- Exercise objective
Please print all the lines below exactly as they are written.

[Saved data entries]
════════════════════

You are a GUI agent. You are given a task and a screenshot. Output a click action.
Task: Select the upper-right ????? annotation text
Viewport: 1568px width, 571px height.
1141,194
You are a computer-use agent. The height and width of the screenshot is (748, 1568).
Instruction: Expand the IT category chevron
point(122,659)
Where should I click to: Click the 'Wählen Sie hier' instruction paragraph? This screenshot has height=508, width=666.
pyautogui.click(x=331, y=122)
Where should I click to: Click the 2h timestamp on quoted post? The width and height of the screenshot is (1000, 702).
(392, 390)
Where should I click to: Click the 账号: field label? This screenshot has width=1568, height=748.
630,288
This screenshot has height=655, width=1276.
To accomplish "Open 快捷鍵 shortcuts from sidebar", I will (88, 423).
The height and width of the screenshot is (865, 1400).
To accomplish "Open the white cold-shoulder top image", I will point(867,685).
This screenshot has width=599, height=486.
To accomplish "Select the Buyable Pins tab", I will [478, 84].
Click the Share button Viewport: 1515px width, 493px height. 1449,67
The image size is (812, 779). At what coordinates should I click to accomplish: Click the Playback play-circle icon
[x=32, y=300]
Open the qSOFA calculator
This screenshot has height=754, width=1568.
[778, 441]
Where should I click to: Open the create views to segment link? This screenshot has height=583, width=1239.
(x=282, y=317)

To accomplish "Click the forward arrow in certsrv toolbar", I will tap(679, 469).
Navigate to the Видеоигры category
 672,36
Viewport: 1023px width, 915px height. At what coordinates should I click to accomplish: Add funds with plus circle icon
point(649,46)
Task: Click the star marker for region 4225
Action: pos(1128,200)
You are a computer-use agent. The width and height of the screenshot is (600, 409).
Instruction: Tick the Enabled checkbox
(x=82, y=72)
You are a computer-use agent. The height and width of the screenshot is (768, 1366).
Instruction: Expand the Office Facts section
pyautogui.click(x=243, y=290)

════════════════════

- Solution
You are a GUI agent. You are given a task and a screenshot. Output a click action.
Task: Select the upper-right ????? annotation text
Viewport: 1568px width, 571px height.
1141,194
You are a computer-use agent. The height and width of the screenshot is (748, 1568).
Instruction: Expand the IT category chevron
point(122,659)
Where should I click to: Click the 'Wählen Sie hier' instruction paragraph? This screenshot has height=508, width=666.
pyautogui.click(x=331, y=122)
Where should I click to: Click the 2h timestamp on quoted post? The width and height of the screenshot is (1000, 702).
(392, 390)
Where should I click to: Click the 账号: field label? This screenshot has width=1568, height=748.
630,288
This screenshot has height=655, width=1276.
To accomplish "Open 快捷鍵 shortcuts from sidebar", I will (88, 423).
The height and width of the screenshot is (865, 1400).
To accomplish "Open the white cold-shoulder top image", I will point(867,685).
This screenshot has width=599, height=486.
To accomplish "Select the Buyable Pins tab", I will [478, 84].
Click the Share button Viewport: 1515px width, 493px height. 1449,67
The image size is (812, 779). At what coordinates should I click to accomplish: Click the Playback play-circle icon
[x=32, y=300]
Open the qSOFA calculator
This screenshot has height=754, width=1568.
[778, 441]
Where should I click to: Open the create views to segment link? This screenshot has height=583, width=1239.
(x=282, y=317)

To accomplish "Click the forward arrow in certsrv toolbar", I will tap(679, 469).
Navigate to the Видеоигры category
 672,36
Viewport: 1023px width, 915px height. At what coordinates should I click to accomplish: Add funds with plus circle icon
point(649,46)
Task: Click the star marker for region 4225
Action: pos(1128,200)
You are a computer-use agent. The width and height of the screenshot is (600, 409).
Instruction: Tick the Enabled checkbox
(x=82, y=72)
You are a computer-use agent. The height and width of the screenshot is (768, 1366).
Instruction: Expand the Office Facts section
pyautogui.click(x=243, y=290)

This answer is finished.